→ **Exercise instructions**:
Please carry the excerpt of music scholar profiles below forward from where it stops, after the heading "Erin Johnson-Williams (through 31 December 2024)".

Rosemary Golding (through 31 December 2026)
Rosemary Golding is a Senior Lecturer in Music at The Open University UK. Her research addresses aspects of the social and cultural history of music in nineteenth-century Britain, specifically music education, the music profession, and the relationships between music, health and wellbeing. Her publications include Music and Academia in Victorian Britain (Ashgate, 2013), Music and Moral Management in the Nineteenth-Century English Lunatic Asylum (Palgrave Macmillan, 2021), The Music Profession in Britain 1780-1920: New Perspectives on Status and Identity (Routledge, 2018), and the four-volume documentary history Music in Nineteenth-Century Britain (Routledge, 2023). She is currently leading an interdisciplinary network on Psychiatry and the Arts in Nineteenth-Century Britain which draws together historians from a variety of disciplines, as well as practitioners in the creative arts, health, heritage and archives.
Erin Johnson-Williams (through 31 December 2024)

→ **Provided records**:
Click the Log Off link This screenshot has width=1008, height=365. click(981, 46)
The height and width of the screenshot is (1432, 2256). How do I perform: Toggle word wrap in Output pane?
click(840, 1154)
---
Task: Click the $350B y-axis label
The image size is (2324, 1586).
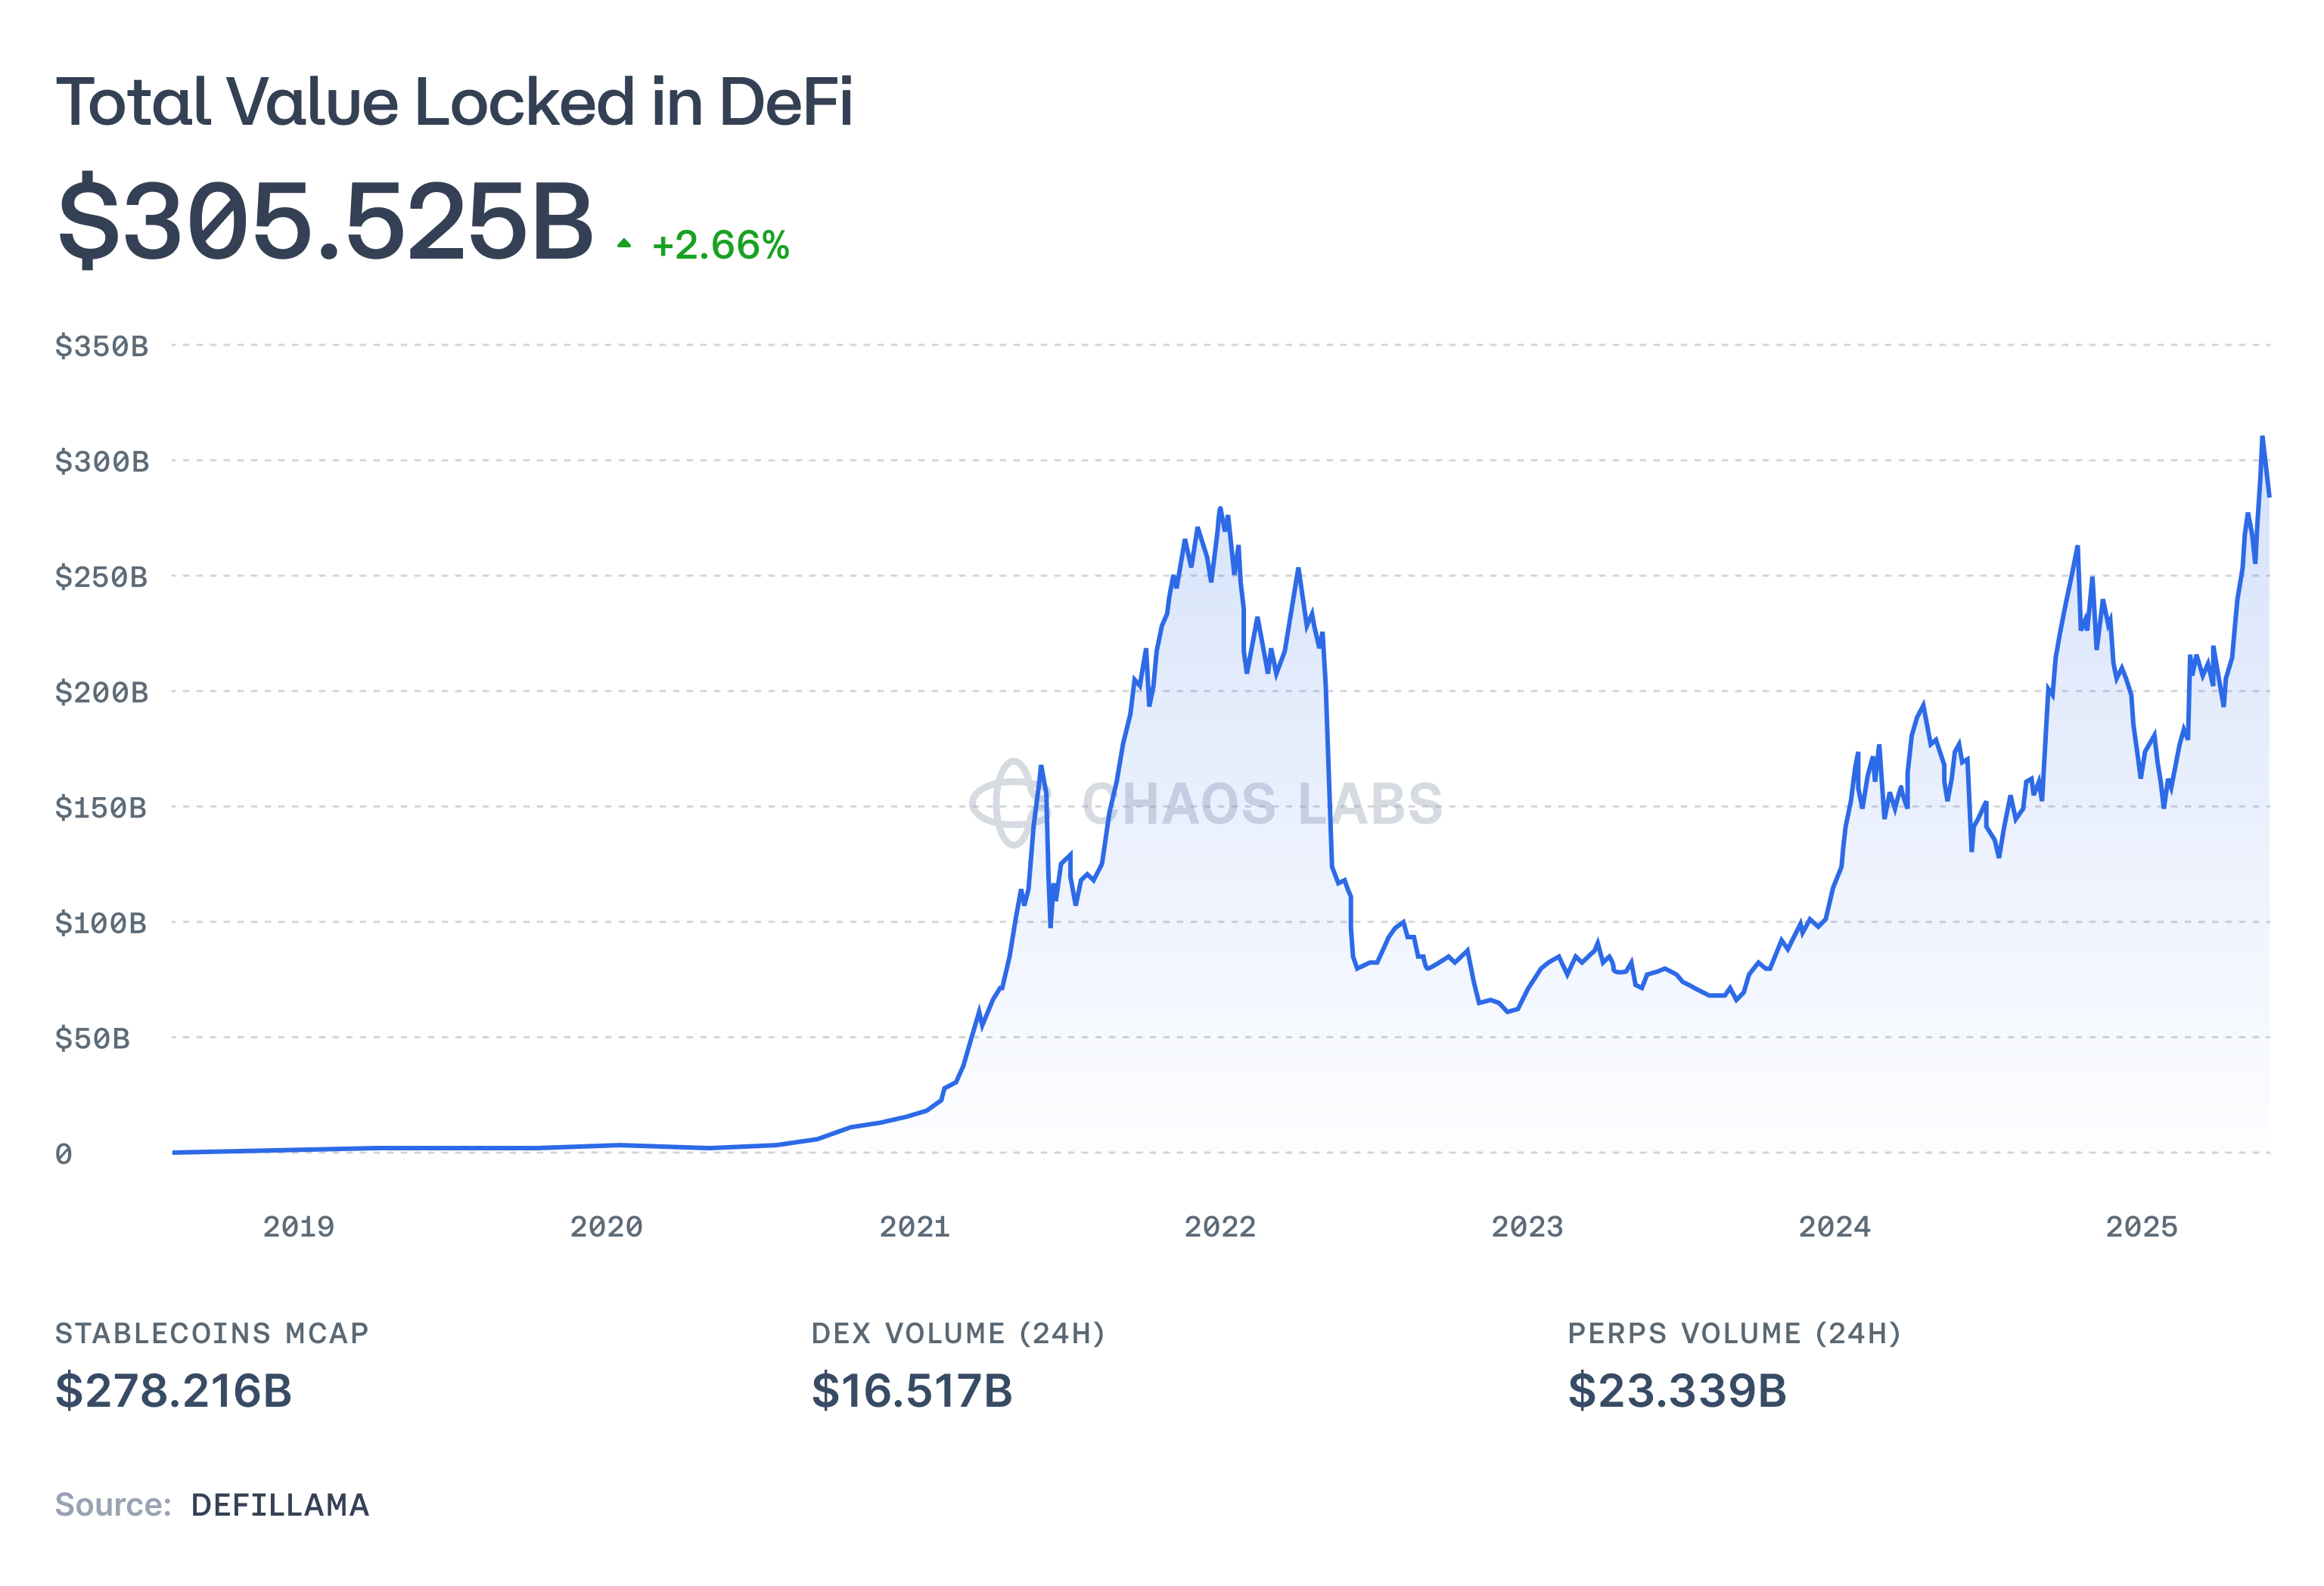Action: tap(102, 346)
==
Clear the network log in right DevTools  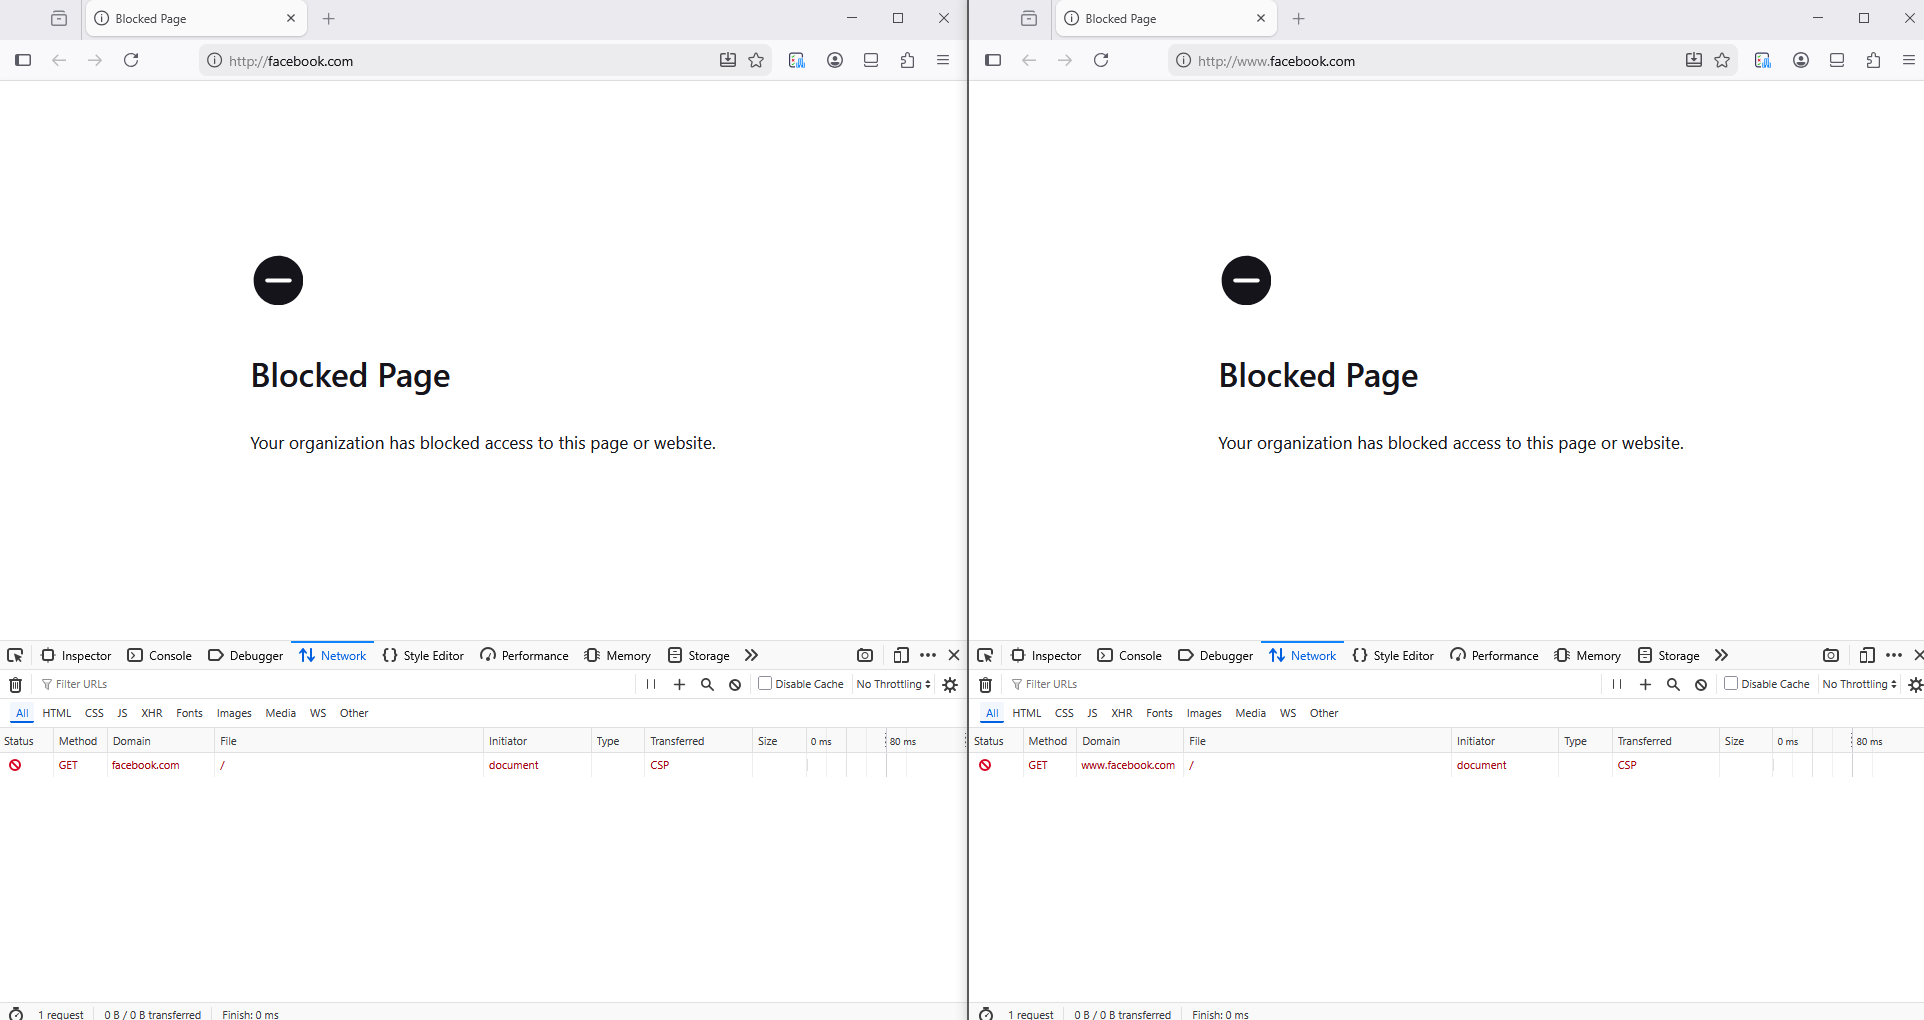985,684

→ **Output for this task**:
Erin Johnson-Williams is Lecturer in Music Education and Social Justice in the Department of Music at the University of Southampton. Her research focuses on decolonisation, the imperial legacies of music education, trauma studies, gender and maternity, and soundscapes of colonial violence. Erin’s Leverhulme project, entitled ‘Audible Incarceration: Singing Communal Religion in Colonial Concentration Camps’, examines the role of singing, religious experience and trauma in spaces of colonial incarceration, with particular focus on the concentration camps of the South African War. Erin is currently working on several interdisciplinary publication projects, including co-editing The Oxford Handbook of Music Colonialism (forthcoming 2024); an interdisciplinary volume entitled Intersectional Encounters in the Nineteenth-Century Archive: New Essays on Power and Discourse (forthcoming 2022), and writing a monograph on sound and biopolitics in spaces of colonial incarceration.
Elizabeth Morgan (through 31 December 2024)
Elizabeth Morgan is Associate Professor of Music at Saint Joseph’s University, where she also co-directs the program in Gender Studies. Her primary research area is women’s music making in nineteenth-century Great Britain and the United States. She has published articles on the performance of accompanied sonatas in early nineteenth-century British homes, the study of piano etudes by British amateur keyboardists in the early nineteenth century, the composition and performance of battle pieces during the American Civil War, and music making during the Mexican-American War. She is currently working on an article that re-examines the lunchtime concerts at the National Gallery during World War II. Elizabeth is also a pianist who maintains a career playing chamber music and solo repertoire.
Vivian Teresa Tompkins (Student Member through 31 December 2025)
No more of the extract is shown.